- PAGE EXCERPT -

○ ○ ○ ○ ○ ○ ○

Purpose : Without the aid of sophisticated functional studies and molecular genetic testing, differentiating BCM and ACHM is challenging, especially in isolated male cases. Consistent with the fact that that S-cones are spared in BCM, it has been shown that specialized light-adapted chromatic (600nm, orange, and 440nm, blue-purple) automated perimetry is differentially affected in BCM (Luo et al. PLoS One 2015) and not in ACHM, but these techniques are available only in highly specialized Centers. Thus, we sought to develop and pilot a simple, clinician-friendly, relatively rapid perimetric approach to BCM/ACHM differential diagnosis.

Methods : Out of a pool of 20 molecularly confirmed cases, 3 ACHM (all CNGB3 gene deletions or mutations) and 4 BCM patients (3 OPN1LW/OPN1MW gene cluster deletions and a C203R point mutation) were tested. Automated perimetry was performed with a Humphrey 30-2 SITA-Fast test, using fovea on, fluctuation and fixation/gaze control off options. Size-V stimuli were presented with dilated pupils, after at least 3 min of background adaptation. To probe mainly S-cones, standard SWAP was used (blue stimuli on a bright yellow background). To probe mainly L-cones, an identical test was performed on a standard white background with red stimuli, custom-selected from the “change parameters” menu.

○ ○ ○ ○ ○ ○ ○

- SUPPLIED DATA -
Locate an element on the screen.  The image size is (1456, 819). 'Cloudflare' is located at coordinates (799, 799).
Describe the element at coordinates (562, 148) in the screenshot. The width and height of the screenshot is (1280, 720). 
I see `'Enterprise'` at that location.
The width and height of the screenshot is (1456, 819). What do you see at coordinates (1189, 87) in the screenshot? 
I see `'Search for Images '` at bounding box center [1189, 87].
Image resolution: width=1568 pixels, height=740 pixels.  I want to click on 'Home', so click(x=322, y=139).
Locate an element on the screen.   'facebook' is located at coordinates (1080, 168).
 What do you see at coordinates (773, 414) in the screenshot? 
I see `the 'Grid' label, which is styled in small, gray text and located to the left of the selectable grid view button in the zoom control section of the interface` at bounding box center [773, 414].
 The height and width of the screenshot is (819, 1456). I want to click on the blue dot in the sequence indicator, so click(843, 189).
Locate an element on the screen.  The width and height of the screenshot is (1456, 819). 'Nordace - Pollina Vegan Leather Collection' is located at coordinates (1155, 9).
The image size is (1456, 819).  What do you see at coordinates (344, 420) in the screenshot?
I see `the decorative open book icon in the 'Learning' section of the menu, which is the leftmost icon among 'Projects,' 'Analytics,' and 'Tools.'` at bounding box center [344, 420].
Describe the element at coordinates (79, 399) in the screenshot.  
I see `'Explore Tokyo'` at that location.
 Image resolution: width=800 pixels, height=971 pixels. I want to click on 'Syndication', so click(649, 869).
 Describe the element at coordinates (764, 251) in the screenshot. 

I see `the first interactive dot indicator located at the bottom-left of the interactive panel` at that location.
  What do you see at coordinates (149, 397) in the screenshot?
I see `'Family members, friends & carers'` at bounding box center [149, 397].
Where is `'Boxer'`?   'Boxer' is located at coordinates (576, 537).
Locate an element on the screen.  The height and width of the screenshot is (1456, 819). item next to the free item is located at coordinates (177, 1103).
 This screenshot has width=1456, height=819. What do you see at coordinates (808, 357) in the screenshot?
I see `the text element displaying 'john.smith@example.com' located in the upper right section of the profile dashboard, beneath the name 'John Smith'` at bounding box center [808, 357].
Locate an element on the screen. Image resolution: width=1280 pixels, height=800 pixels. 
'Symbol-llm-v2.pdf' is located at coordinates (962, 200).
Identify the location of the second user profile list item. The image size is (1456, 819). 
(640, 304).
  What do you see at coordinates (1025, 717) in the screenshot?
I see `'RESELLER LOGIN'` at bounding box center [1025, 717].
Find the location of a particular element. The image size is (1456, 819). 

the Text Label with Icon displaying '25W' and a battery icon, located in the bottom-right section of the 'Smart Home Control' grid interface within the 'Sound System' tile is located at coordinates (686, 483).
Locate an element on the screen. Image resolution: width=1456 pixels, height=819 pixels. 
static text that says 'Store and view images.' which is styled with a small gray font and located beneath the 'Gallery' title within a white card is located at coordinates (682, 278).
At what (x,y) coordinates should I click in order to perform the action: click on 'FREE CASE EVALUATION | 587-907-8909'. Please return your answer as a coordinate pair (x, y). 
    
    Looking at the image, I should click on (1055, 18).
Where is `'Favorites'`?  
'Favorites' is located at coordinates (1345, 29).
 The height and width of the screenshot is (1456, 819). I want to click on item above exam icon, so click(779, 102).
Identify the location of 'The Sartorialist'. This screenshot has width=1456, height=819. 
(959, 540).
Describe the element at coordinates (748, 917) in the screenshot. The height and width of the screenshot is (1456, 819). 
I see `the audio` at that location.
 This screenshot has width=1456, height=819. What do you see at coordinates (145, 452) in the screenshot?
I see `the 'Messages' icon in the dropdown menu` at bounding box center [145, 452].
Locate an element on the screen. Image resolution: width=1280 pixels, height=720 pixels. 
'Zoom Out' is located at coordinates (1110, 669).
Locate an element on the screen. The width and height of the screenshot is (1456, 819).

○ ○ ○ ○ ○ ○ ○

- PROBLEMS TO SOLVE -
**1.** In the excerpt on BCM and ACHM perimetry, what stimuli and background were used to probe mainly S-cones?
**2.** Carry the excerpt on BCM and ACHM perimetry forward from its last sentence.
The material has nothing to do with the excerpt on BCM and ACHM perimetry.

- TASK RESULTS -
**1.** Blue stimuli on a bright yellow background (standard SWAP).

**2.**
Results : Each BCM subject consistently exhibited markedly elevated to non-detectable thresholds to red-on-white stimuli and a range of normal to mildly elevated thresholds to blue-on-yellow stimuli, whereas each ACHM subject showed markedly elevated to non-detectable thresholds to both tests. Each pair of perimetries was completed within 45 to 50 minutes, adaptation time included (about 10-12 min of active testing time per eye).

Conclusions : Our simple, clinician-friendly automated perimetry method allows for accurate differentiation between BCM and ACHM, and can be easily implemented in a routine eye care setting with minimal customization of the standard testing routines by following simple steps at the time of testing. We plan to further validate our method on a larger case series, estimate test-retest variability, and investigate possible trends for changes in these chromatic thresholds over time, to determine if this simple testing method may also be a useful outcome measure in gene therapy trials.

This is an abstract that was submitted for the 2018 ARVO Annual Meeting, held in Honolulu, Hawaii, April 29 - May 3, 2018.